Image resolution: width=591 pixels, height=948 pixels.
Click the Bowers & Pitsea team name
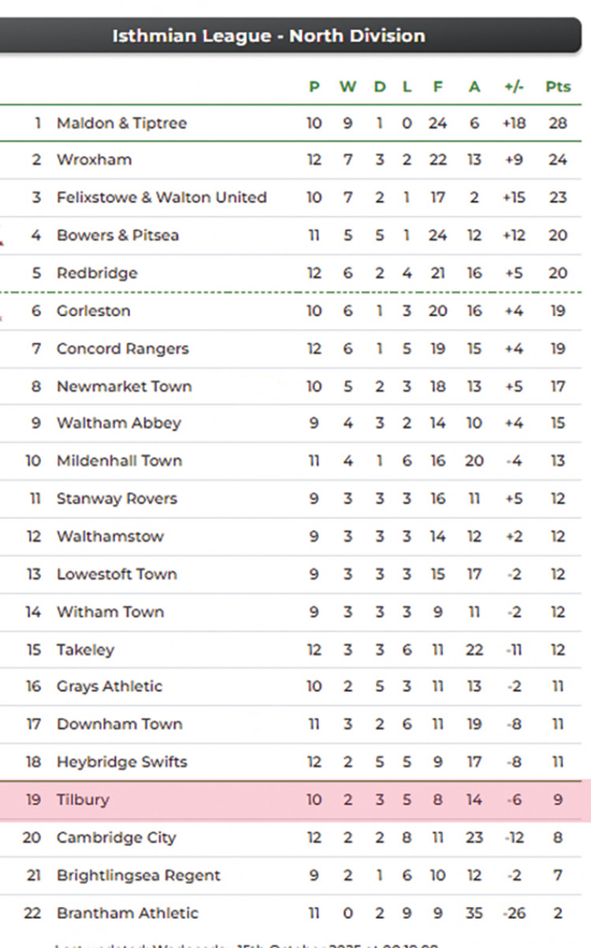click(117, 235)
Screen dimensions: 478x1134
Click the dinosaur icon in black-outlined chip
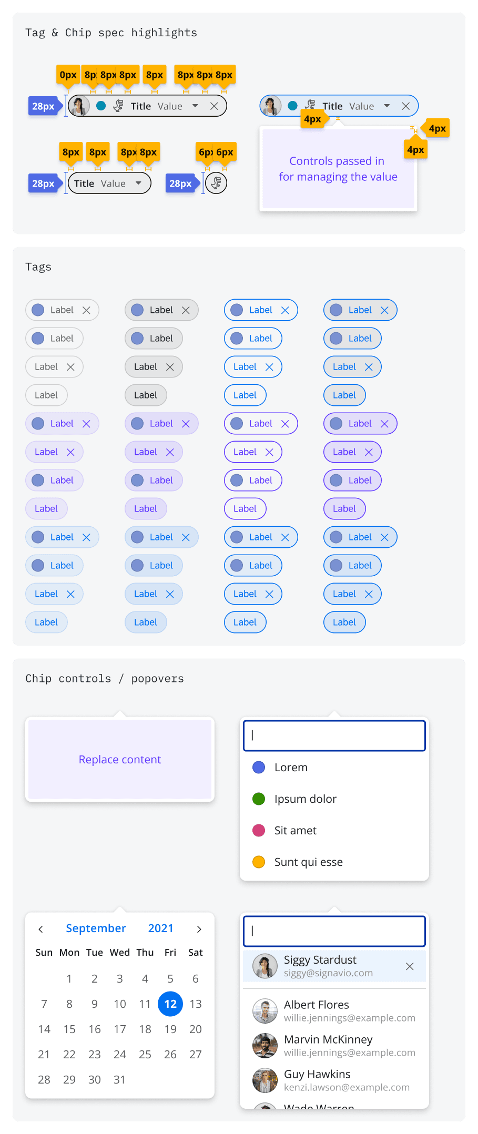(119, 106)
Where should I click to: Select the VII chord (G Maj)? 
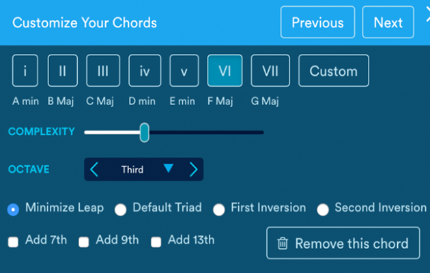click(x=270, y=71)
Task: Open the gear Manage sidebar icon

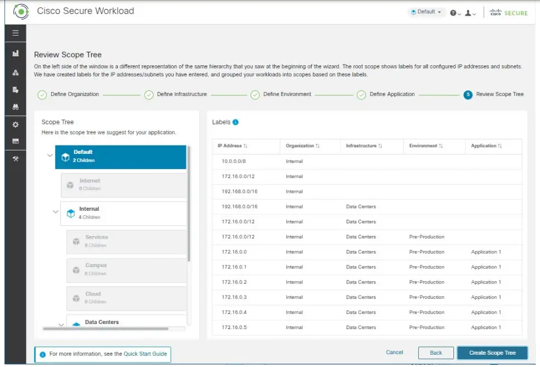Action: click(x=16, y=125)
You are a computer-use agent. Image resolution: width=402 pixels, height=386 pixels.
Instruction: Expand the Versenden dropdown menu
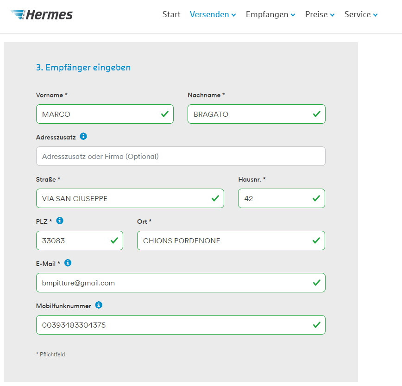click(213, 14)
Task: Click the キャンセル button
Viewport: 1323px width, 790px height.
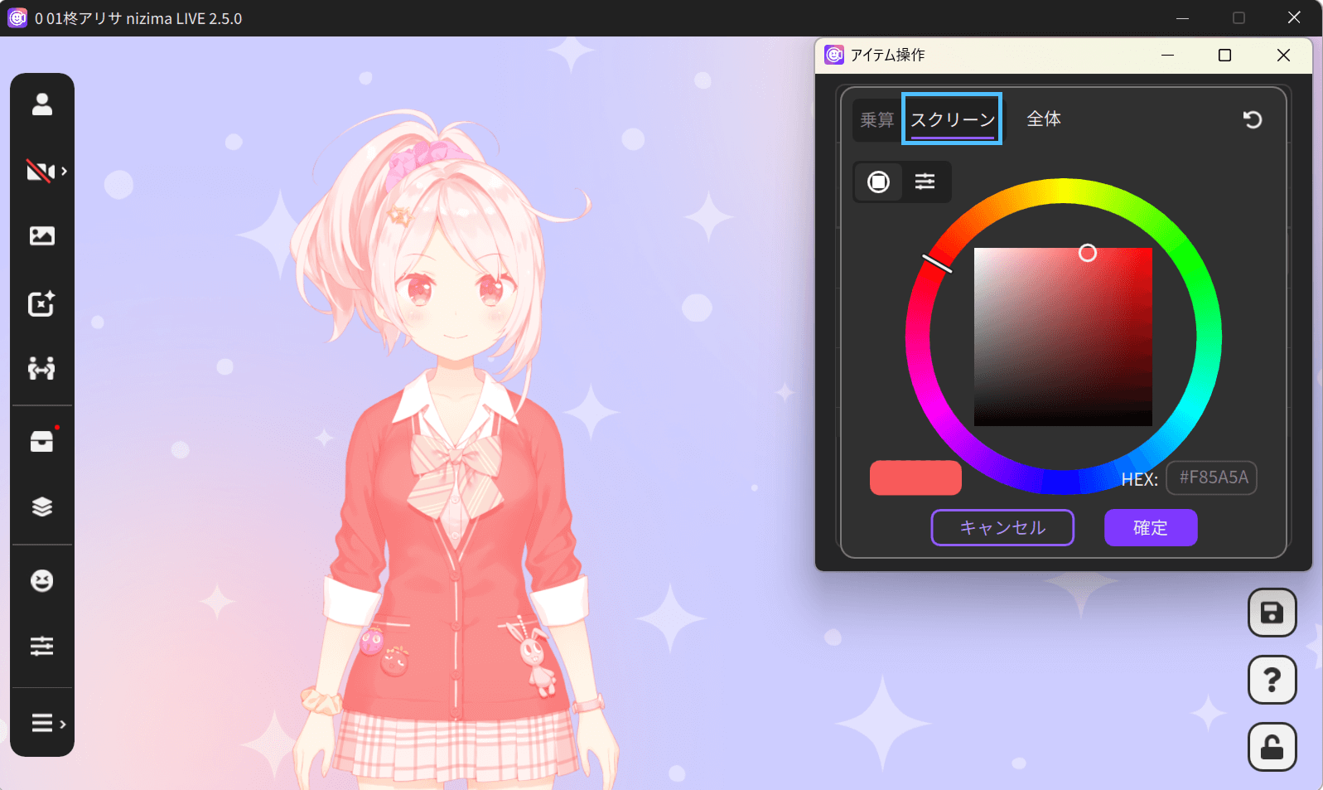Action: click(x=1002, y=528)
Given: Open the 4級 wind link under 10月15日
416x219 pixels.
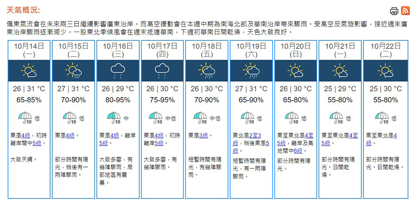Looking at the screenshot, I should point(70,135).
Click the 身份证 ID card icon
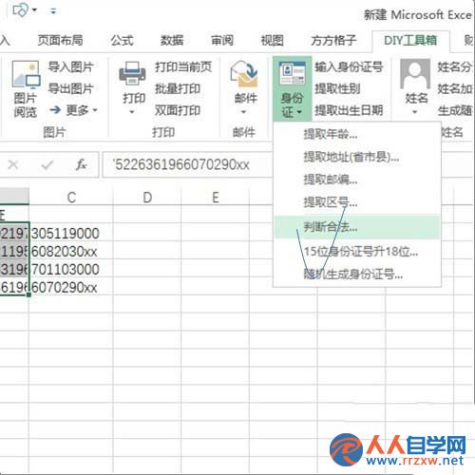Viewport: 475px width, 475px height. 292,73
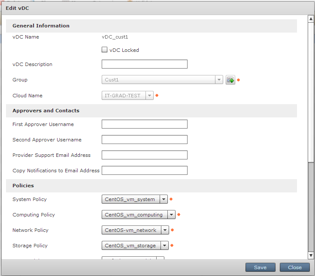Expand the Storage Policy dropdown
This screenshot has width=315, height=276.
click(x=164, y=246)
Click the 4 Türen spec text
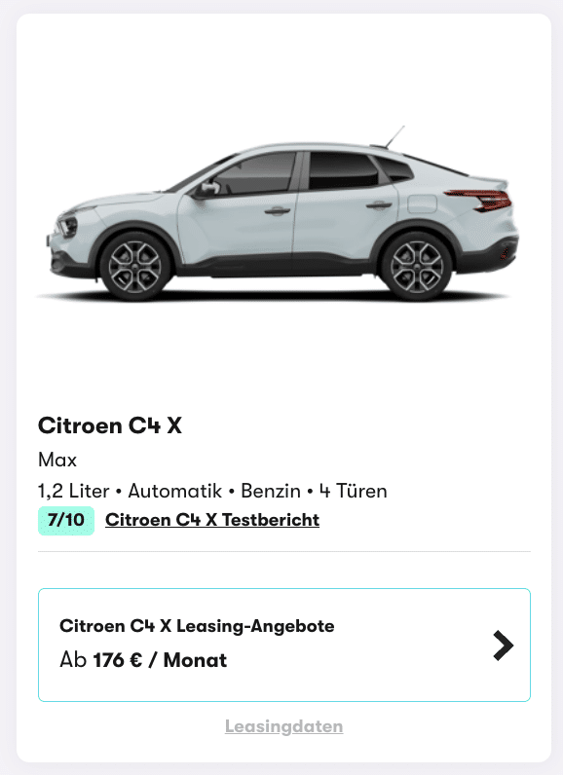The image size is (563, 775). click(x=353, y=492)
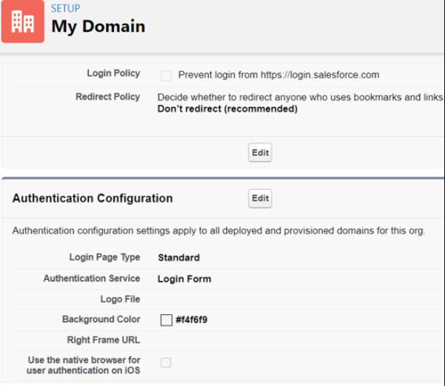Click the Redirect Policy field label
This screenshot has height=386, width=445.
click(107, 97)
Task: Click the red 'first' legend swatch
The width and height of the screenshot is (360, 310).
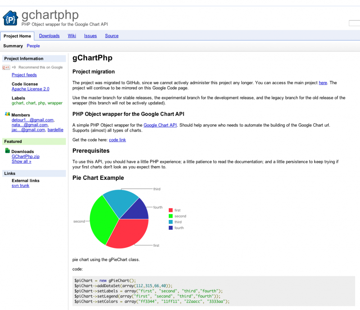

Exercise details — Go through the listing above and write it all out exactly, leaving out any picture.

Result of this task —
Image resolution: width=591 pixels, height=948 pixels.
Click the Bowers & Pitsea team name
click(117, 235)
Screen dimensions: 478x1134
Click the dinosaur icon in black-outlined chip
(119, 106)
Where should I click to: Select the VII chord (G Maj)? 
click(x=270, y=71)
Task: Open the gear Manage sidebar icon

Action: click(x=16, y=125)
You are a computer-use agent. Image resolution: width=402 pixels, height=386 pixels.
Instruction: Expand the Versenden dropdown menu
click(213, 14)
Task: Click the キャンセル button
Viewport: 1323px width, 790px height.
Action: click(x=1002, y=528)
Given: Open the 4級 wind link under 10月15日
416x219 pixels.
Looking at the screenshot, I should point(70,135).
Click the 身份证 ID card icon
Viewport: 475px width, 475px height. 292,73
Expand the Storage Policy dropdown
This screenshot has width=315, height=276.
click(x=164, y=246)
Click the 4 Türen spec text
The image size is (563, 775). click(x=353, y=492)
Click the Redirect Policy field label
This screenshot has height=386, width=445.
click(107, 97)
Task: Click the red 'first' legend swatch
The width and height of the screenshot is (360, 310).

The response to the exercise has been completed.